Stored entries

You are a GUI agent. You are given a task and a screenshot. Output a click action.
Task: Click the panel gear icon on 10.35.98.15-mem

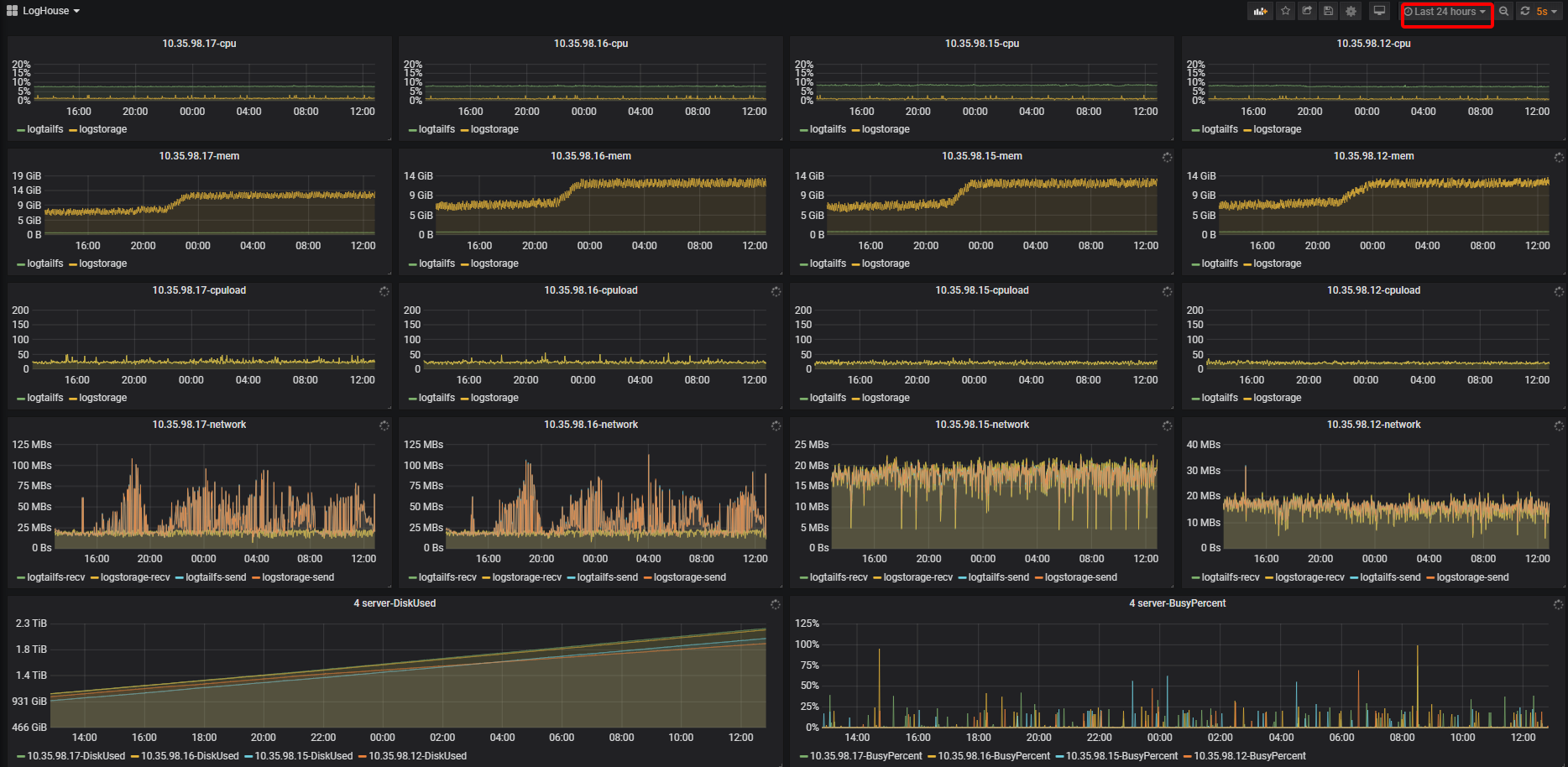[1168, 157]
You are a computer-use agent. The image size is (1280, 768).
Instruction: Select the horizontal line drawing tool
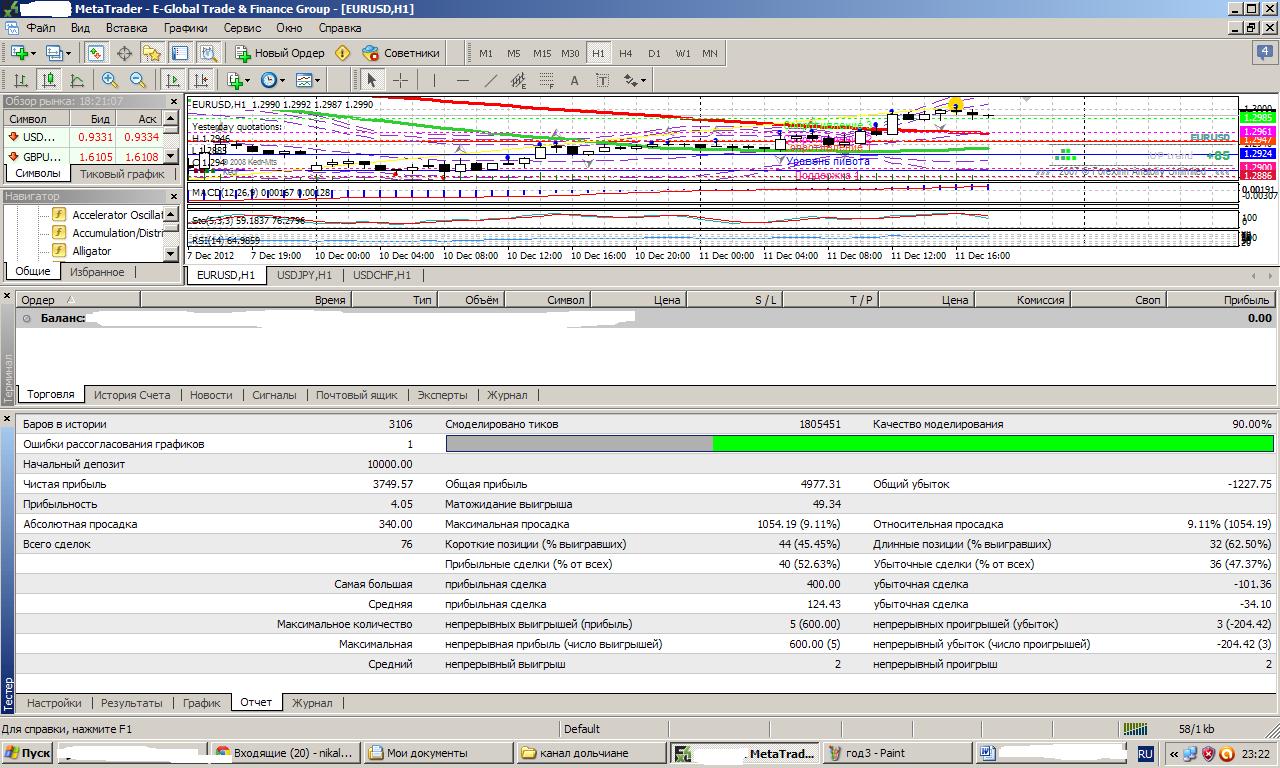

## REQUIREMENT
Revise all the data above so that every "agent" becomes "assistant", with nothing else changed. Omit the pictures from your answer.

## FULL OUTPUT
You are a GUI assistant. You are given a task and a screenshot. Output a click action.
Task: Click the panel gear icon on 10.35.98.15-mem

[1168, 157]
You are a computer-use assistant. The image size is (1280, 768).
Instruction: Select the horizontal line drawing tool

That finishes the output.